ISLAMABAD, Pakistan – Gunmen on motorcycles shot and killed a Saudi diplomat in the Pakistani city of Karachi on Monday, the second attack on the mission since the killing of al-Qaida chief Osama bin Laden increased tension in the region.

The Tehreek-e-Taliban Pakistan claimed responsibility for the killing, and warned the United States against attacking its close ally, al-Qaida. Al-Qaida has waged a bloody campaign to topple the royal family and government of Saudi Arabia, the birthplace of bin Laden. The group has also vowed to avenge his killing by U.S. special forces in Pakistan’s garrison city of Abbottabad on May 2.

Four people riding motorcycles opened fire on the Saudi diplomat’s car, media reports quoted a Karachi police official as saying.

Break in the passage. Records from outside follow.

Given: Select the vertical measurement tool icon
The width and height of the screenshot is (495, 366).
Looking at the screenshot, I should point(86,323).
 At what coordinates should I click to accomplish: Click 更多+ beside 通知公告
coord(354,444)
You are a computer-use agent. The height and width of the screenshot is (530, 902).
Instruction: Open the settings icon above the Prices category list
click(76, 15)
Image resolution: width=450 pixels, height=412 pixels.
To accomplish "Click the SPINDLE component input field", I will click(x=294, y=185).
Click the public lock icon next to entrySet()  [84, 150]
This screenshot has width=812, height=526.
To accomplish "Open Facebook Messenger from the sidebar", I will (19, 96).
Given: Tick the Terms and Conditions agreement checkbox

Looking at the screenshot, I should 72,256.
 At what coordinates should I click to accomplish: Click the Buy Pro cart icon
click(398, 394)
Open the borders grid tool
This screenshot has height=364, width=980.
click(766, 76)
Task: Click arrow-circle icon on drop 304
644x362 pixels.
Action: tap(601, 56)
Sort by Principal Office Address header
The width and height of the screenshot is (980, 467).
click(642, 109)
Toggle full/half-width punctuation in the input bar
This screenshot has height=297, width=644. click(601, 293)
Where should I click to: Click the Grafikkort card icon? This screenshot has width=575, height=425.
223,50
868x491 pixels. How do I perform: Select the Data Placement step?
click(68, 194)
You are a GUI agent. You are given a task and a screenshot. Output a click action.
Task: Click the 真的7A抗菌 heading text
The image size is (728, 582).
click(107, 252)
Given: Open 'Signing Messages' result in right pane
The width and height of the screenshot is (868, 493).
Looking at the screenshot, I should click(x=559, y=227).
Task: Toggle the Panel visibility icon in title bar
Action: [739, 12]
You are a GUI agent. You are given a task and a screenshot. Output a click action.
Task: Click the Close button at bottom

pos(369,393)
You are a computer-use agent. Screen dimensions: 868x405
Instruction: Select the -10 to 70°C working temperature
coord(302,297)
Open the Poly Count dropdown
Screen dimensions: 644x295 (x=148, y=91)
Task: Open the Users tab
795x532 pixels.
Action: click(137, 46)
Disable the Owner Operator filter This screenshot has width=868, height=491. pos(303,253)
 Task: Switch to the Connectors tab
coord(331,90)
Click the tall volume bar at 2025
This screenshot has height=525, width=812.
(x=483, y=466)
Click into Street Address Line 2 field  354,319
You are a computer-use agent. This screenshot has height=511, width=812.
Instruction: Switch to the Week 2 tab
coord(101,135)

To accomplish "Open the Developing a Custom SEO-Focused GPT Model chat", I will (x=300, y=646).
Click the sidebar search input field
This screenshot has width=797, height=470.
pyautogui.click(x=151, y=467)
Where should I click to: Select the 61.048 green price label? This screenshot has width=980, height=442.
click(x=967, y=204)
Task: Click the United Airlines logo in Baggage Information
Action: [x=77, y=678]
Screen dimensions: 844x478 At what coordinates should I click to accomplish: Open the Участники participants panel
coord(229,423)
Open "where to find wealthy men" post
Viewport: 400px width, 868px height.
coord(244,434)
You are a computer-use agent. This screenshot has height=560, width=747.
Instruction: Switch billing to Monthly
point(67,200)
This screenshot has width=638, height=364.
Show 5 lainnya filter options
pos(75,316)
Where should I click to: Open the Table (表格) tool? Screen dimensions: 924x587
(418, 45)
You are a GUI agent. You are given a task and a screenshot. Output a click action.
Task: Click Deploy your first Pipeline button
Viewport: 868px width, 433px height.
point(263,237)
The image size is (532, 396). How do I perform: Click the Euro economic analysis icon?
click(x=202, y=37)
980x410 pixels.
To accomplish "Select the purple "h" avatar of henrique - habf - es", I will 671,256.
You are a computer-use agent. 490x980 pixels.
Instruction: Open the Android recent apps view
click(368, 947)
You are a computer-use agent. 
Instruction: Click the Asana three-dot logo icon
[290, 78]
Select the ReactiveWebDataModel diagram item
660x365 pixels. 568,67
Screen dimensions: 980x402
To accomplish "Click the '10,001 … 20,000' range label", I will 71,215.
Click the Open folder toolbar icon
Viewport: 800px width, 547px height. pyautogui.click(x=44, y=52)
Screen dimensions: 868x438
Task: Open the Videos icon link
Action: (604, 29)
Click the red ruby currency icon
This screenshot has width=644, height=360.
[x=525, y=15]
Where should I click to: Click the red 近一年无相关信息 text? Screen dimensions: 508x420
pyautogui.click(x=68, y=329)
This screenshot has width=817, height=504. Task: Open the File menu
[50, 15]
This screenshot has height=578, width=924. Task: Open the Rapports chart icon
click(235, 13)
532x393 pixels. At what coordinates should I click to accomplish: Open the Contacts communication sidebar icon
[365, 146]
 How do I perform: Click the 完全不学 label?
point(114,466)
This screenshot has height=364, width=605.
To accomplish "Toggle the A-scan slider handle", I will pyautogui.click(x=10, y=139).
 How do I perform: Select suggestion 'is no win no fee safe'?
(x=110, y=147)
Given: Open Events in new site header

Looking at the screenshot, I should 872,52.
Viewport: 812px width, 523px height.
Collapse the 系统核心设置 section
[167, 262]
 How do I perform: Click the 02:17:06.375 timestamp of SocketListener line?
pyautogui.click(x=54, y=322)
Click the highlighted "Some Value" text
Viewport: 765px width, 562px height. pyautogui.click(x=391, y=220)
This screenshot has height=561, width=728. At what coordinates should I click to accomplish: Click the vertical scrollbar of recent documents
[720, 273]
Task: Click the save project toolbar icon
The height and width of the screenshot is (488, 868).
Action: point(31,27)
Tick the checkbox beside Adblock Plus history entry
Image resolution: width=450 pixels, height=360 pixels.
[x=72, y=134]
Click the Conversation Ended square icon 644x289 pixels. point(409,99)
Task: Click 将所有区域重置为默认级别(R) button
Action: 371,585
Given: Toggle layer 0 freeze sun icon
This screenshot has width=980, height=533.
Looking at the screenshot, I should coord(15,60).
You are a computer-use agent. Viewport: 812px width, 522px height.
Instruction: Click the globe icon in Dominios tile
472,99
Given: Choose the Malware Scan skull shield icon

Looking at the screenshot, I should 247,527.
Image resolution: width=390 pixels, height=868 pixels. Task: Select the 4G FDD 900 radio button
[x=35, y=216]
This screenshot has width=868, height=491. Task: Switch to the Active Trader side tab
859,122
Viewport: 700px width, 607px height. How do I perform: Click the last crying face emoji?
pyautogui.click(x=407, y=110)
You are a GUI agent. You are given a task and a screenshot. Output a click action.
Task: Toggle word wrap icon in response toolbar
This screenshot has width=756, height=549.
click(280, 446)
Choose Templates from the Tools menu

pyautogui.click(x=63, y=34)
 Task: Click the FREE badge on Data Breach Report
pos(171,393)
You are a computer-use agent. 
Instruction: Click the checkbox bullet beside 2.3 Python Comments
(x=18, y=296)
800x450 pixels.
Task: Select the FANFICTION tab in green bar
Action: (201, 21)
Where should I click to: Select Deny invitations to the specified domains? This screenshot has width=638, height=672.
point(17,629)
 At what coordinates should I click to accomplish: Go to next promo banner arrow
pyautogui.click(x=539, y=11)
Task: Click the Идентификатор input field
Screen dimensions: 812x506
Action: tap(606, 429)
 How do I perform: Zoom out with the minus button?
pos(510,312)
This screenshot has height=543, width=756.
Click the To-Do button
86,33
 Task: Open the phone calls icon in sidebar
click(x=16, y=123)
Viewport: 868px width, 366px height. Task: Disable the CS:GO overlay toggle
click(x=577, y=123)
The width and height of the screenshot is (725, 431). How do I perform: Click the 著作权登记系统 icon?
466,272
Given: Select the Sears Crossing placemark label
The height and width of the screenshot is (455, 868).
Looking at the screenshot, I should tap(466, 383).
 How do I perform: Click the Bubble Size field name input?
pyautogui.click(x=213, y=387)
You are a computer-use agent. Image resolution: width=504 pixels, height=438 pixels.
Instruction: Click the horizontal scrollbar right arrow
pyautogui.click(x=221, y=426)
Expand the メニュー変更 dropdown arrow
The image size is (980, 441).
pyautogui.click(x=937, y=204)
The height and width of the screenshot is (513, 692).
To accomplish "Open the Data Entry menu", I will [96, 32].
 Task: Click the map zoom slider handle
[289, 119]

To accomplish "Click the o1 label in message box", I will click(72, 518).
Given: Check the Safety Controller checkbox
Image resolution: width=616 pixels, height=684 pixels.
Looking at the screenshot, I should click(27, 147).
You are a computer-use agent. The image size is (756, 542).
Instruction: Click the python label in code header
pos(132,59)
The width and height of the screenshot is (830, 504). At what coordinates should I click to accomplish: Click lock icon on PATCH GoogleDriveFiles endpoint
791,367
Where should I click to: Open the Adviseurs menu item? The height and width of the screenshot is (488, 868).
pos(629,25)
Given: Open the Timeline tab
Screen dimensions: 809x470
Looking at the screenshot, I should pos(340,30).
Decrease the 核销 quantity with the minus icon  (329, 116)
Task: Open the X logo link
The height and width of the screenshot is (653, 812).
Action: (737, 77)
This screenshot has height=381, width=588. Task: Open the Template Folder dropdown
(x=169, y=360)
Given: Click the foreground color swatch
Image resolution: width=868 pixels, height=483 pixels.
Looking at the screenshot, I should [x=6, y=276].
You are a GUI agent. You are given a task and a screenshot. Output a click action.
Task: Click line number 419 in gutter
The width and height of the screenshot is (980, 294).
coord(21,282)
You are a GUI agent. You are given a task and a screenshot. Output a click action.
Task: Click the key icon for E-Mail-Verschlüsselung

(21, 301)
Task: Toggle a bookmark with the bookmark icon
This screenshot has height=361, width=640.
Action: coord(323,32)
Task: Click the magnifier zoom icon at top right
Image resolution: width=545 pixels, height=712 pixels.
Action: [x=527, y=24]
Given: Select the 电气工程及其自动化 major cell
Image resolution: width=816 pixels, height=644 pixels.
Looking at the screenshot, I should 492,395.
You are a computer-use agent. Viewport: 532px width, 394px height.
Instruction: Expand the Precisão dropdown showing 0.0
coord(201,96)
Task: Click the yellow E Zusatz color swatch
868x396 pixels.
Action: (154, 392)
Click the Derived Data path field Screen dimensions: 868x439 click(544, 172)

The diplomat, a low ranking security official, was on his way to the consulate when the assailants struck.

“We condemn this attack. No one who carries out this kind of attack can be a Muslim,” the Saudi ambassador in Islamabad, Abdul Aziz al-Ghadeer, said in press statement. Four bullets were fired and one struck the diplomat in the head.

The Saudi state news agency named the diplomat as Hassan al-Qahtani and described his killing as a “criminal attack.” It said Saudi officials would investigate the shooting alongside the Pakistani authorities.

The shooting, which a Saudi embassy official said occurred about 60 meters (200 feet) from the consulate, came days after unidentified attackers threw two hand grenades at the consulate in Pakistan’s commercial hub. No one was hurt in that attack.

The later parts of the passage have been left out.